For this exercise, write out only the lines of the entries below from the one with "Kovačević i Mišić" up to and including the one with "Prevent (59, 715)", exactly as they are. Pictures stay out.

Records:
§ §
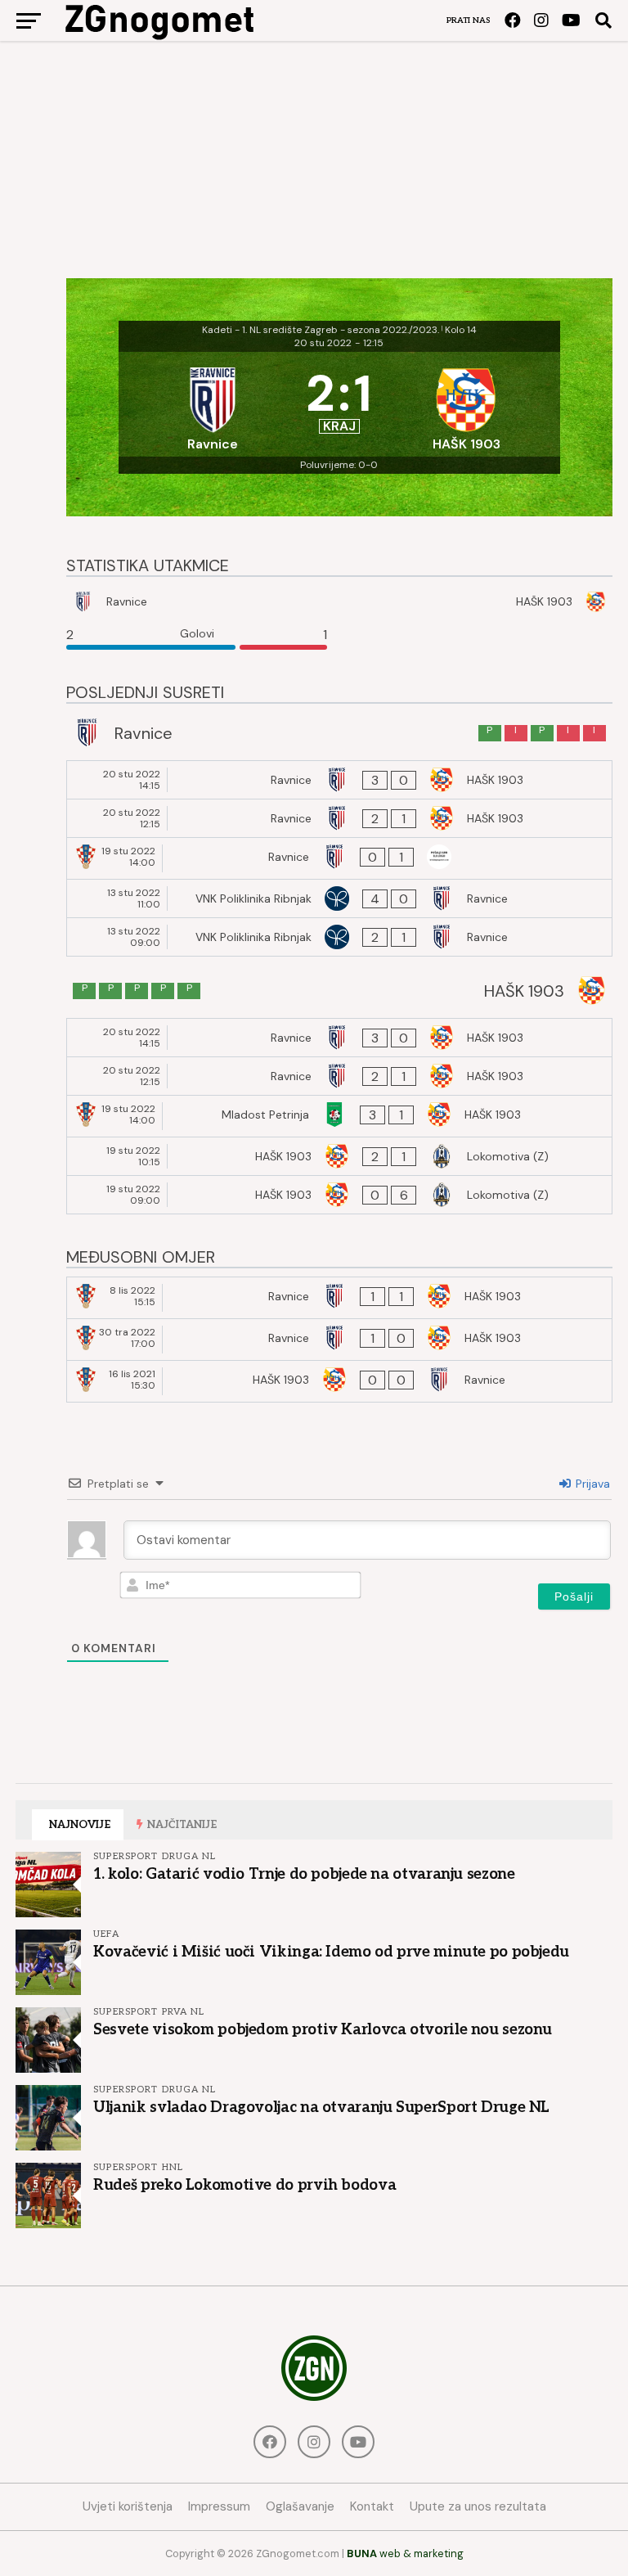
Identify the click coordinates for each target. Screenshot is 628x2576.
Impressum (219, 2506)
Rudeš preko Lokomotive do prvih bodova (244, 2185)
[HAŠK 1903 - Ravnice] (339, 1381)
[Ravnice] (213, 404)
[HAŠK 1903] (466, 404)
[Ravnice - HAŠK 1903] (339, 780)
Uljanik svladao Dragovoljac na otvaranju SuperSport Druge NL (321, 2107)
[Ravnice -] (339, 858)
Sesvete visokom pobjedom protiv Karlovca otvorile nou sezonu (322, 2029)
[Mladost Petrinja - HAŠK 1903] (339, 1116)
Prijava (591, 1483)
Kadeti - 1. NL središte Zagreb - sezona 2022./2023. (320, 329)
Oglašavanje (300, 2506)
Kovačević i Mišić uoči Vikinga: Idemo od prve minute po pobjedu (331, 1952)
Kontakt (372, 2506)
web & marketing (405, 2553)
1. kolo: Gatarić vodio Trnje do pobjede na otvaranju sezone (303, 1874)
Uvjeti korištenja (128, 2506)
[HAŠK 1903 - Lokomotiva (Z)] (339, 1156)
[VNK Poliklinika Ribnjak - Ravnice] (339, 898)
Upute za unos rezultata (478, 2506)
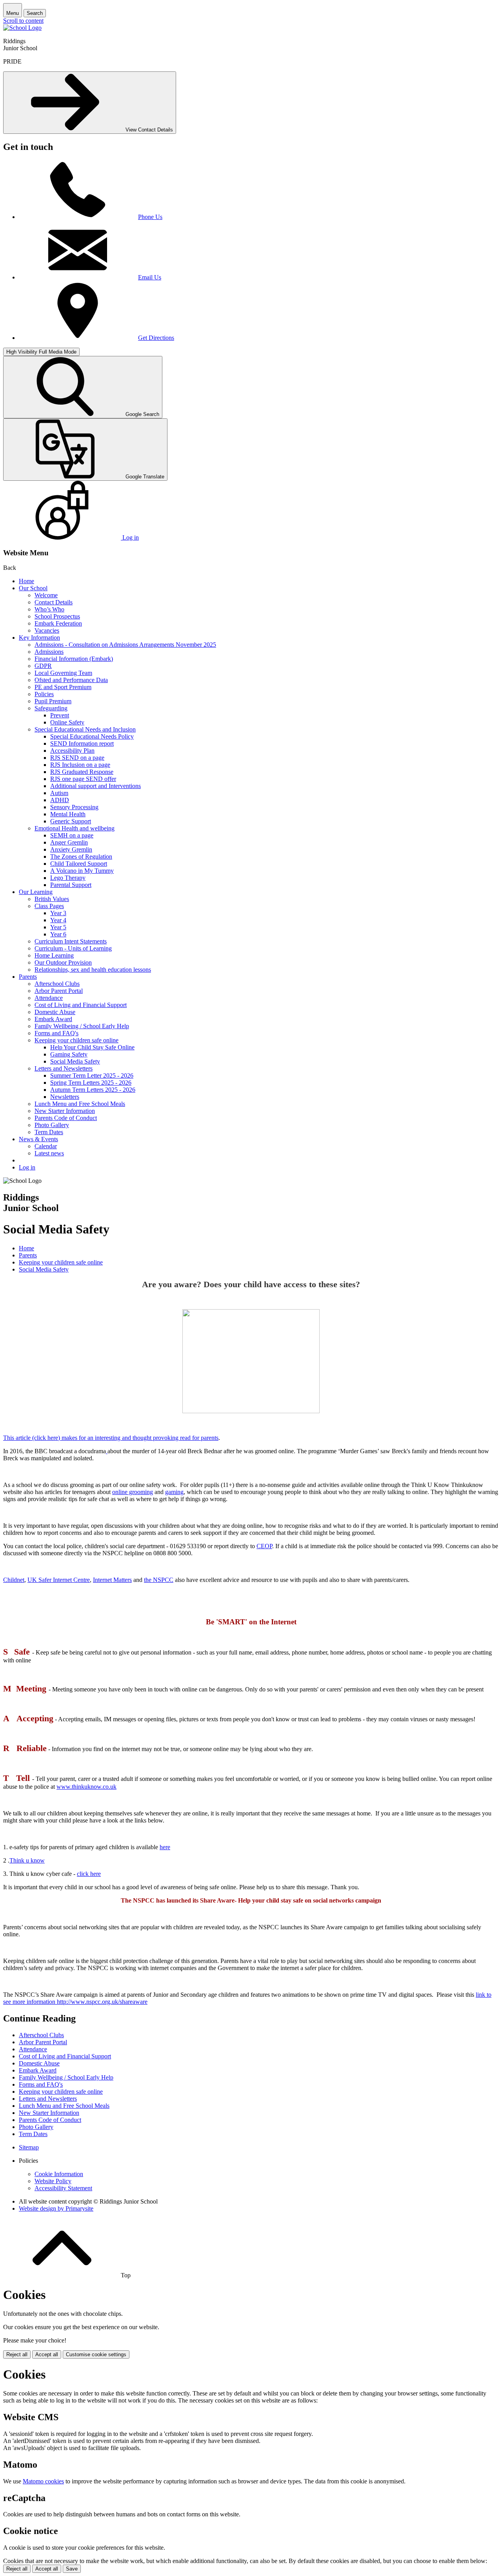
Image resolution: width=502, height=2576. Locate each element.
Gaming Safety (68, 1054)
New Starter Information (65, 1110)
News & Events (38, 1139)
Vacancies (47, 630)
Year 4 (58, 920)
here (165, 1847)
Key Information (39, 637)
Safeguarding (51, 708)
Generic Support (70, 821)
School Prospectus (57, 616)
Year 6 (58, 934)
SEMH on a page (71, 835)
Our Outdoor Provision (63, 962)
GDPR (43, 665)
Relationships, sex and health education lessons (93, 969)
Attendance (49, 997)
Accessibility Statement (63, 2188)
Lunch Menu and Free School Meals (80, 1103)
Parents (28, 976)
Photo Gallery (52, 1125)
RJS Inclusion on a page (80, 764)
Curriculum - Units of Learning (73, 948)
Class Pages (49, 906)
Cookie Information (59, 2174)
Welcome (46, 595)
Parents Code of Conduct (66, 1118)
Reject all (16, 2354)
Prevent (59, 715)
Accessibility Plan (72, 750)
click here (89, 1873)
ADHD (59, 800)
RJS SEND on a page (77, 757)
§ §
Answer for this exercise:
Kovačević i Mišić uoči Vikinga: Idemo od prve minute po pobjedu (331, 1952)
Kontakt (372, 2506)
web & marketing (405, 2553)
1. kolo: Gatarić vodio Trnje do pobjede na otvaranju sezone (303, 1874)
Uvjeti korištenja (128, 2506)
[HAŠK 1903 - Lokomotiva (Z)] (339, 1156)
[VNK Poliklinika Ribnjak - Ravnice] (339, 898)
Upute za unos rezultata (478, 2506)
Image resolution: width=502, height=2576. Locate each element.
Gaming Safety (68, 1054)
New Starter Information (65, 1110)
News & Events (38, 1139)
Vacancies (47, 630)
Year 4 (58, 920)
here (165, 1847)
Key Information (39, 637)
Safeguarding (51, 708)
Generic Support (70, 821)
School Prospectus (57, 616)
Year 6 (58, 934)
SEMH on a page (71, 835)
Our Outdoor Provision (63, 962)
GDPR (43, 665)
Relationships, sex and health education lessons (93, 969)
Attendance (49, 997)
Accessibility Statement (63, 2188)
Lunch Menu and Free School Meals (80, 1103)
Parents (28, 976)
Photo Gallery (52, 1125)
RJS Inclusion on a page (80, 764)
Curriculum - Units of Learning (73, 948)
Class Pages (49, 906)
Cookie Information (59, 2174)
Welcome (46, 595)
Parents Code of Conduct (66, 1118)
Reject all (16, 2354)
Prevent (59, 715)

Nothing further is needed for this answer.